In Reply to: I was assuming the $7 tickets were on the re-sale market posted by TJJ on September 12, 2025 at 15:48:08
And that $7 represents a major devaluation from what the original purchaser paid, the equivalent of a fire sale stock dump. Nobody is buying tickets from the Central Ticket Office, at this point it appears that there are more season ticket holders desperately trying to dump their stock than there are people with any interest in going to the game. So the difference between a $7 ticket sold or unsold on the secondary market and an unsold $25 ticket from Central Ticketing in terms of revenue generated for UCLA is zero.
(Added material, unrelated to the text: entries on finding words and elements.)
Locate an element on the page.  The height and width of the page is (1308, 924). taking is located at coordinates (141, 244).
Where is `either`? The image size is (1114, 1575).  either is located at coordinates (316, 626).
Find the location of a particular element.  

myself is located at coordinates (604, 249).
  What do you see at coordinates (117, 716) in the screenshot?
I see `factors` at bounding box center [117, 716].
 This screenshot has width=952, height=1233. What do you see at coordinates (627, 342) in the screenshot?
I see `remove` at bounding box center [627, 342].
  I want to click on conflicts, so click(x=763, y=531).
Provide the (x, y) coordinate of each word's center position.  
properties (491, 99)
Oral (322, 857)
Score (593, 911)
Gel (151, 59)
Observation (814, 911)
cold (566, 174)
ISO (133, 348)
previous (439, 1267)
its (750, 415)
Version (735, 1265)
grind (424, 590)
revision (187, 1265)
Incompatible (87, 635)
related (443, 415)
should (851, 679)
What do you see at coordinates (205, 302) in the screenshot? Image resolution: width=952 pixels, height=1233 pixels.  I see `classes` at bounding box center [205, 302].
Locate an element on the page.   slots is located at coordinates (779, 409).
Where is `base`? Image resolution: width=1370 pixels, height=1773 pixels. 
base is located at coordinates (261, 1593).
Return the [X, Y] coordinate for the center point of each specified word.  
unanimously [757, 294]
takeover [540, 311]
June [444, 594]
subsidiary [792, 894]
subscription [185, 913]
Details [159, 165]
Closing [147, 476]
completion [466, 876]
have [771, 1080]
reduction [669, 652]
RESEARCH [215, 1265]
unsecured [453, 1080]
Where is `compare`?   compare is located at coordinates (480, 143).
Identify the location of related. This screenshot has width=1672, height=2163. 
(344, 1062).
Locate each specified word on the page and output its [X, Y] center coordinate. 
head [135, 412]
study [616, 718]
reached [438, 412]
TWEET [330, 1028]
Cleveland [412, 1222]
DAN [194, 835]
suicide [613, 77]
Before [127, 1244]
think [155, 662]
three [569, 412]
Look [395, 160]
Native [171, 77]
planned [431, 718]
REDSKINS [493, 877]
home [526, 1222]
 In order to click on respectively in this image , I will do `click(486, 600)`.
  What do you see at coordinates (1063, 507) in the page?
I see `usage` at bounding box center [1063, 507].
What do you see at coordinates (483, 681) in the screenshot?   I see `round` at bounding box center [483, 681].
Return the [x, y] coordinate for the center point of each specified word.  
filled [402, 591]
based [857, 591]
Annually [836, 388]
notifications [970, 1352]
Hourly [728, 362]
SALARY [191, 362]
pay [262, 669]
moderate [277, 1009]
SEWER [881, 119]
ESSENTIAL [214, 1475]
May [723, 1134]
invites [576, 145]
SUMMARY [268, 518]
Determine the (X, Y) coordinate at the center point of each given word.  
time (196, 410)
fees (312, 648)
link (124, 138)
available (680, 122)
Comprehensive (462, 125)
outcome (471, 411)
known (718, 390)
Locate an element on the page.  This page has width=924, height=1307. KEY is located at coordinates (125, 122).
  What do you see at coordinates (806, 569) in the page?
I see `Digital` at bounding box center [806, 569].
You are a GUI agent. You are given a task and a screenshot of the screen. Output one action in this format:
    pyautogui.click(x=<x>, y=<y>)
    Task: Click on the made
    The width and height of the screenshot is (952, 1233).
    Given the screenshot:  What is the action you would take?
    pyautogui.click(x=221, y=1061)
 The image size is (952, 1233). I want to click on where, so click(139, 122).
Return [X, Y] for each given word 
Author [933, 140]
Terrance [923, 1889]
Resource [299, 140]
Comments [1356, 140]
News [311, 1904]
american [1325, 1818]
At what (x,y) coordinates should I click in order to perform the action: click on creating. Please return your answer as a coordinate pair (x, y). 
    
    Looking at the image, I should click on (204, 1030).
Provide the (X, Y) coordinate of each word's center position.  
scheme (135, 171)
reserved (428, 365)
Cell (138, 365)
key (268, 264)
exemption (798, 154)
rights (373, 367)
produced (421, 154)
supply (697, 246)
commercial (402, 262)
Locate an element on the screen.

And to your other point, agree that as UCLA no longer has a viable football product to sell, and have been making mockery of the fan experience for years, they might as well go all in on the strategy and turn it into a circus that people are a least willing to pay for. Though it does beg the question of why even do anything at all? I have an 18 year dog who is still kind of here, but is an absolute shell of his former self. The acceptance of the present day to day experience is tied much more to nostalgia of past experiences, and if not for those, there would be a lot less patience and interest in putting up with the realities of caring for a him at this state in his life. Us long time alumni and Bruin supporters have been carrying the torch of interest, engagement, and support for the football program (albeit dwindling of late) through decades of futility now. I am a third generation alumni who was raised on tales of the glory days UCLA athletics, while also getting to experience firsthand the successes in the 70s, 80s, 90s, attending FB games at the Coliseum and Rose Bowl, BB, VB and Gymnastics at Pauley, and T&F at Coliseum and RB. Can you imagine attending UCLA now and feeling any calling whatsoever to support the football team, to put in the time and effort required to get to games when you have absolutely no memory of UCLA football being anything better than relatively mediocre to absolutely terrible, and the game day experience being embarrassingly bad? My own 14 year old daughter, while a fan of UCLA gymnastics (she is a gymnast), has come to recognize my allegiance to UCLA Football as a something akin to a painful burden that her father is struggling to let go of. I love my dog, but at some point relatively soon if he doesn't do it on his own, I'm going to have to make the decision to put him down.